The movement was 'launched'
in October 1968 by the group exhibition 'Earthworks' at the Dawn
Gallery in New York. In February, 1969, Willoughby Sharp curated the historic "Earth
Art" exhibition at the Andrew Dickson White Museum of Art at Cornell
University, Ithaca New York. Perhaps the best known artist who worked in
this genre was the American Robert Smithson whose 1968 essay "The Sedimentation
of the Mind: Earth Projects" provided a critical framework for the
movement as a reaction to the disengagement of Modernism from social issues
as represented by the critic Clement Greenberg. His best known piece, and
probably the most famous piece of all land art, is Spiral Jetty (1970),
for which Smithson arranged rock, earth and algae so as to form a long (1500
feet) spiral-shape jetty protruding into Great Salt Lake in Utah. How much
of the work, if any, is visible is dependent on the fluctuating water levels.
Since its creation, the work has been completely covered, and then uncovered
again, by water.
Smithson's Gravel Mirror with Cracks and Dust
(1968) is an example of land art existing in a gallery space rather than
in the natural environment. It consists of a pile of gravel by the side
of a partially mirrored gallery wall. In its simplicity of form and concentration
on the materials themselves, this and other pieces of land art have an affinity
with minimalism. There is also a relationship to Arte Povera in the use
of materials traditionally considered "unartistic" or "worthless".

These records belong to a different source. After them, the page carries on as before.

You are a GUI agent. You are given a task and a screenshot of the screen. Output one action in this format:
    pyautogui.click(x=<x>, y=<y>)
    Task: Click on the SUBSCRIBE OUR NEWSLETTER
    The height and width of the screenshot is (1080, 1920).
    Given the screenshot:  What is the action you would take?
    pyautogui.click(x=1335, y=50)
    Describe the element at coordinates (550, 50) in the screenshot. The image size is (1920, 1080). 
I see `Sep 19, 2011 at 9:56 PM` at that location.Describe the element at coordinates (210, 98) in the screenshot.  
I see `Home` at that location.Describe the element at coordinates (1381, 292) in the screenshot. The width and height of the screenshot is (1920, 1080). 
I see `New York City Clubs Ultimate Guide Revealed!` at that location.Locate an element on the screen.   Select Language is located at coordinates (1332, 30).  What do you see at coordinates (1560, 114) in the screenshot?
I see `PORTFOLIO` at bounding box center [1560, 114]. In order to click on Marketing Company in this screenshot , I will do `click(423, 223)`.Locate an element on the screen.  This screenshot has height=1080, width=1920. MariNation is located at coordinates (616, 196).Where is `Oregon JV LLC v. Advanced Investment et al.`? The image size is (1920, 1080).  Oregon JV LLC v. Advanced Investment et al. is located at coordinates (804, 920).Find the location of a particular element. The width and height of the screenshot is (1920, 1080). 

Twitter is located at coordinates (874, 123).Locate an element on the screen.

Land artists have tended to be American, with other prominent artists
in this field including Nancy Holt, Walter De Maria, Hans Haacke, Alice
Aycock, Dennis Oppenheim, Michael Heizer, Alan Sonfist, and James Turrell.
Turrell began work in 1972 on possibly the largest piece of land art thus
far, reshaping the earth surrounding the extinct Roden Crater volcano in
Arizona. Perhaps the most prominent non-American land artists are the British
Richard Long and Andy Goldsworthy. Some projects by the artist Christo (who
is famous for wrapping monuments, buildings and landscapes in fabric) have
also been considered land art by some, though the artist himself considers
this incorrect, as explained on his web page. Joseph Beuys' concept
of 'social sculpture' influenced 'Land art and his 'Eichen'
project of 1972 to plant 1000 Oak trees has many similarities to 'Land
art processes.
Land artists in America relied mostly on wealthy patrons
and private foundations to fund their often costly projects. With the sudden
economic down turn of the mid 1970s funds from these sources largely dried
up. With the death of Smithson in a plane crash in 1973 the movement lost
its figurehead and petered out. Turrell continues to work on the Roden Crater
project. In most respects 'Land art' has become part of mainstream
Public Art.
In 1998 a group of artists started in Amsterdam (The
Netherlands) a project called Indoor Land Art Programme - ILAP, and had
shows all over Europe.
One particularly unusual example of land art
is the well known Marree Man in South Australia which is both the largest,
and unique because, despite this, it came into being without any witnesses
whatsoever to its presumably extensive creation activity and no artist(s)
have either laid claim to the work or ever been identified!"